The volume uptime-kuma-data stores everything: monitor configs, uptime history, Telegram settings, and user accounts. When you delete and recreate the container, the volume stays. When you attach it again with -v uptime-kuma-data:/app/data, all your data comes back.
Think of the container as the software and the volume as the hard drive. Formatting the OS does not wipe a separate hard drive.

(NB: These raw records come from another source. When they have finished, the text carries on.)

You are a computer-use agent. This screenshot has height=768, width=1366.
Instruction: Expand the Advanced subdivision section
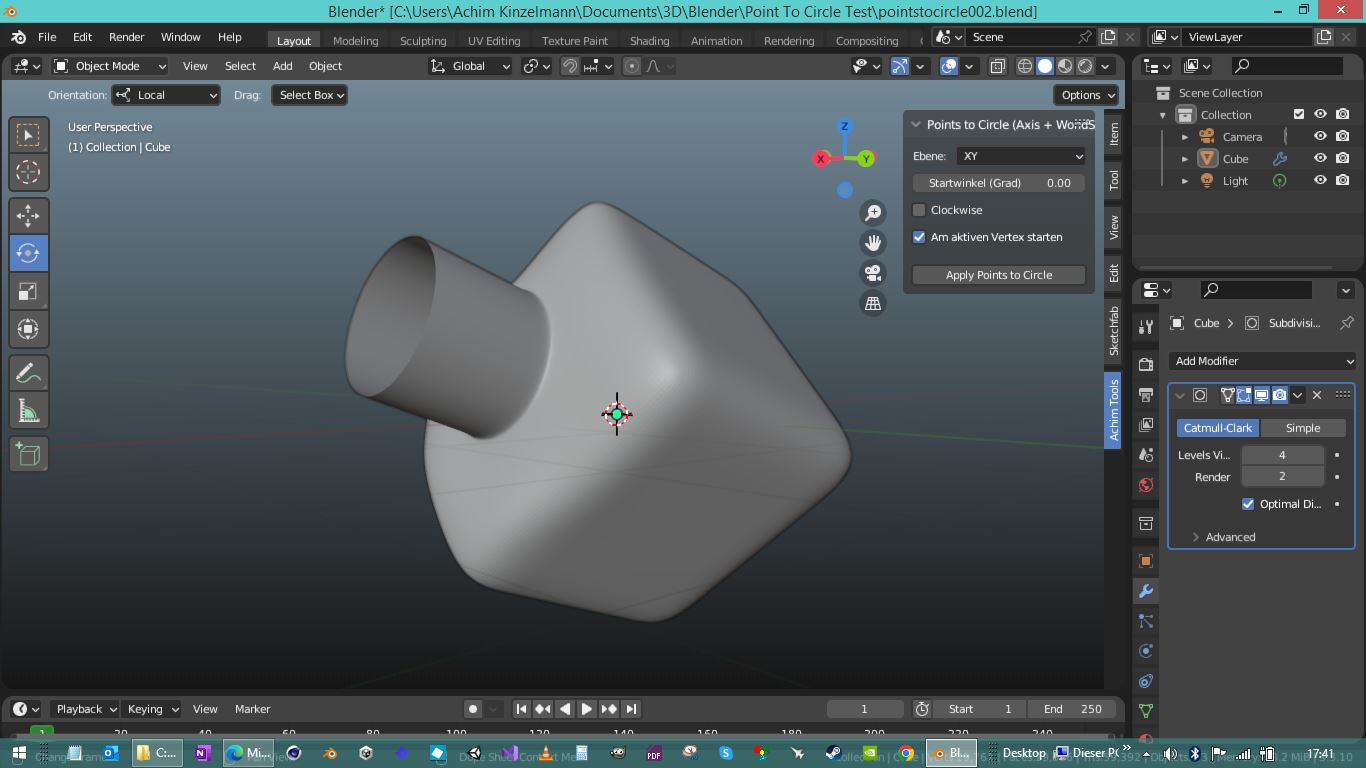(1229, 537)
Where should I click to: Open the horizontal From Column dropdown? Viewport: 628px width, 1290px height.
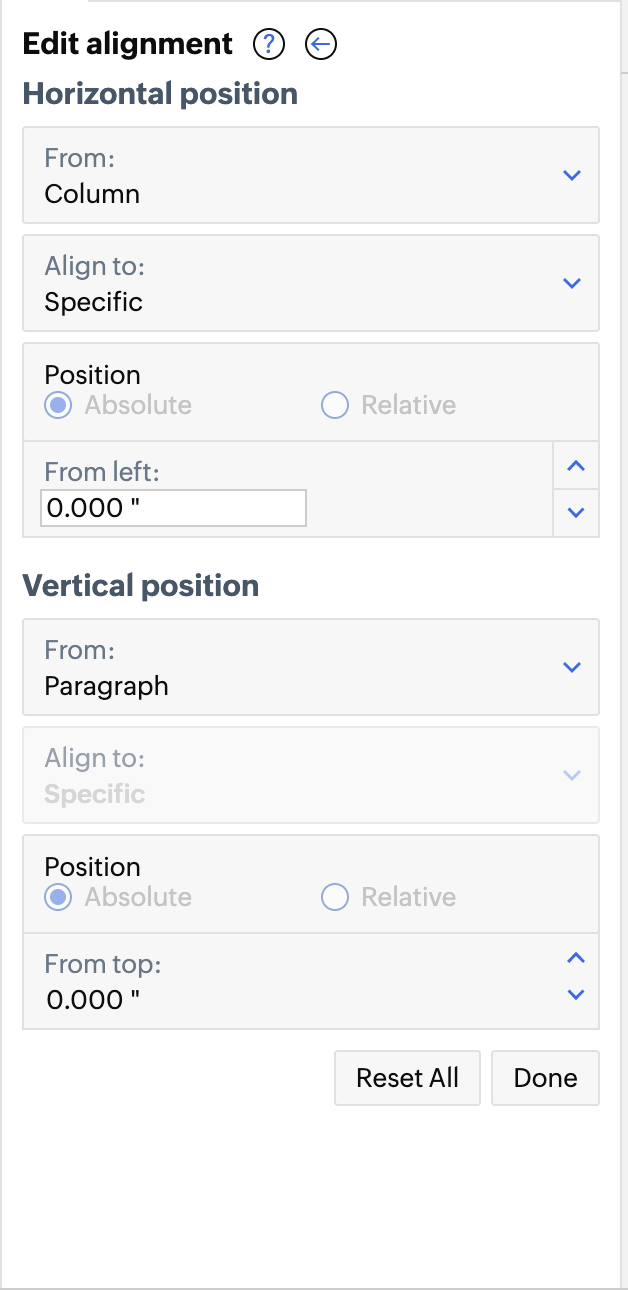310,175

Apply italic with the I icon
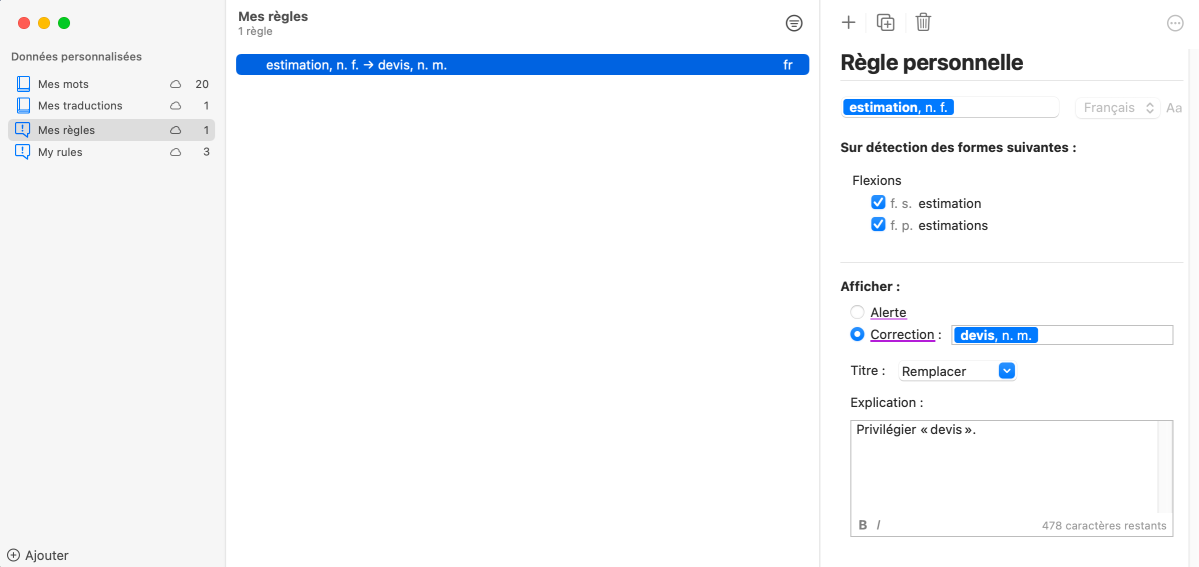click(x=879, y=525)
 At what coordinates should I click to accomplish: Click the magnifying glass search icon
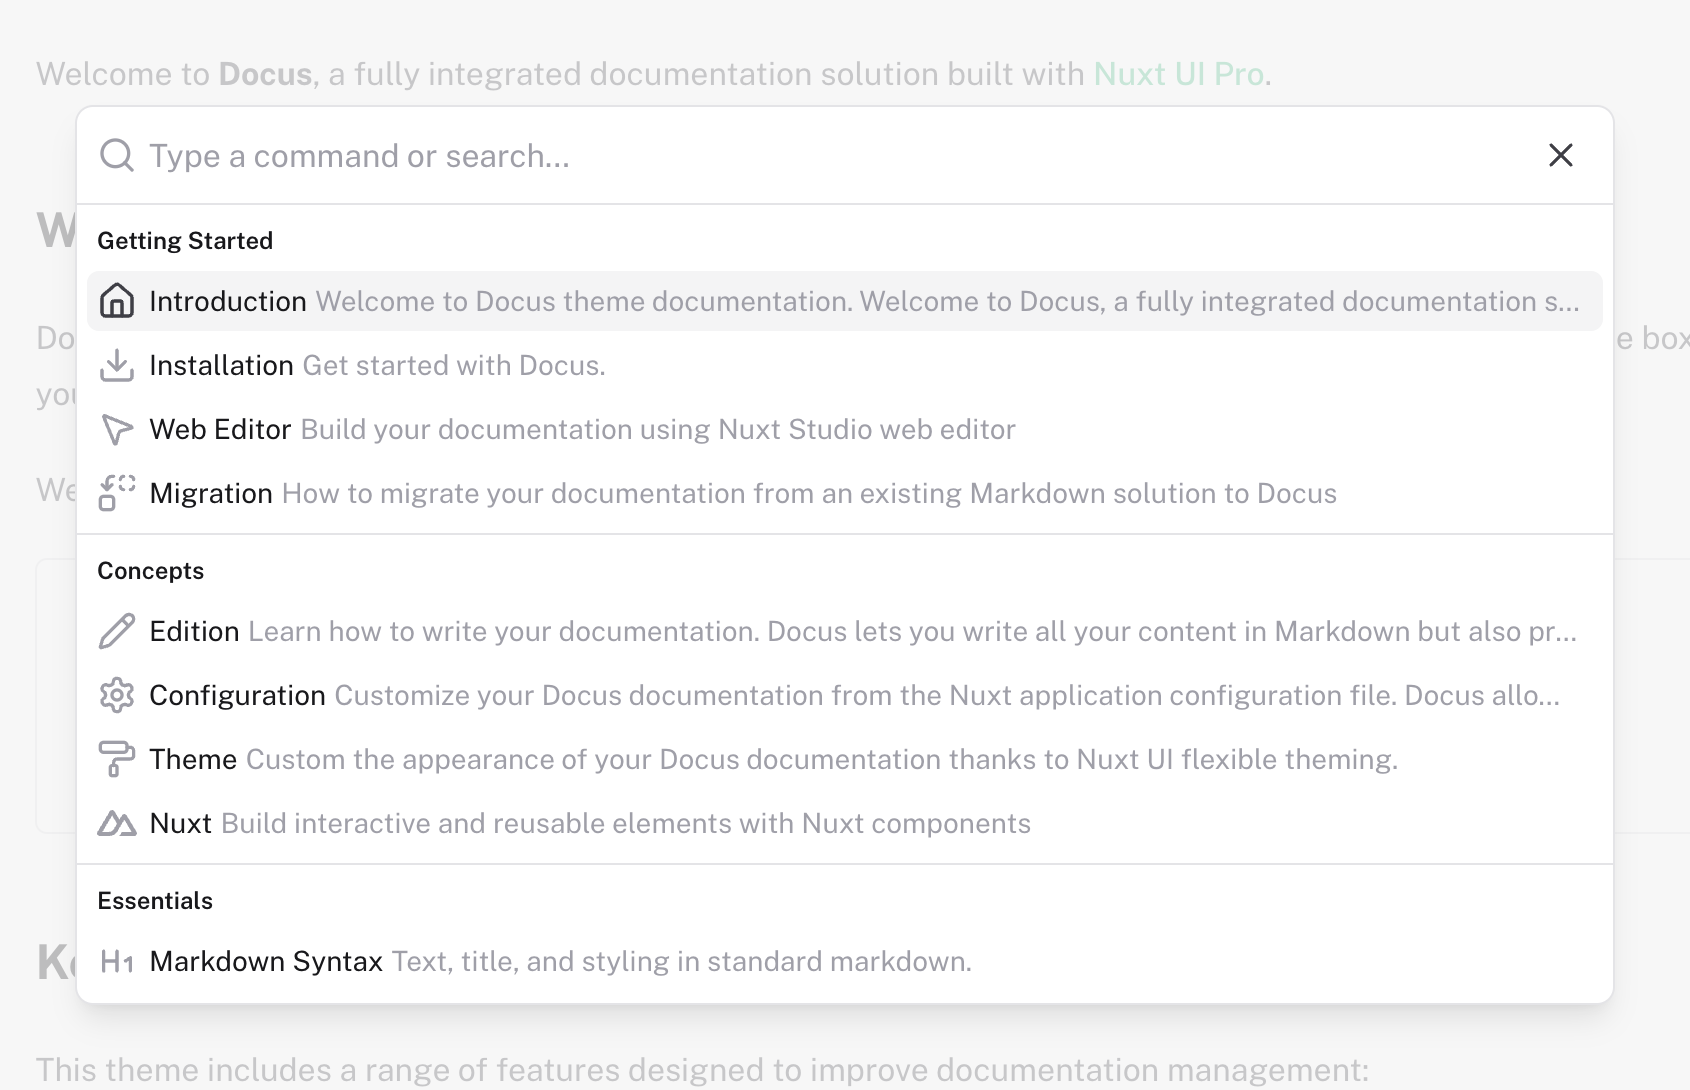(116, 155)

Also Read: Kubernetes Logging Done Right: Fluent Bit to Elasticsearch
Best Practices Summary
| Practice | Why It Matters |
|---|---|
| Set retries to 2 or 3 | Avoids false alarms from short network blips |
| Use keyword monitoring | Catches broken deployments that still return 200 |
| Different intervals by importance | Production every 60 seconds, dev tools every 5 minutes |
| Host Kuma on a separate server | If the server goes down, it should not take the monitor with it |
| Always use a named volume | Data survives container updates and recreations |
| Restart after /etc/hosts changes | Forces DNS resolution to pick up new entries |
You Will Sleep Better
Running a dozen web projects without monitoring is the kind of thing that seems fine until it is not. One quiet Sunday afternoon your client site goes down and stays down for six hours before anyone notices.
Uptime Kuma with Docker and Telegram takes about twenty minutes to set up. After that it runs itself, checks every site on its own schedule, retries before alarming you, and sends a message the moment something is actually wrong. And another message when it comes back up.
Set it up once. Let it do its job. Sleep better.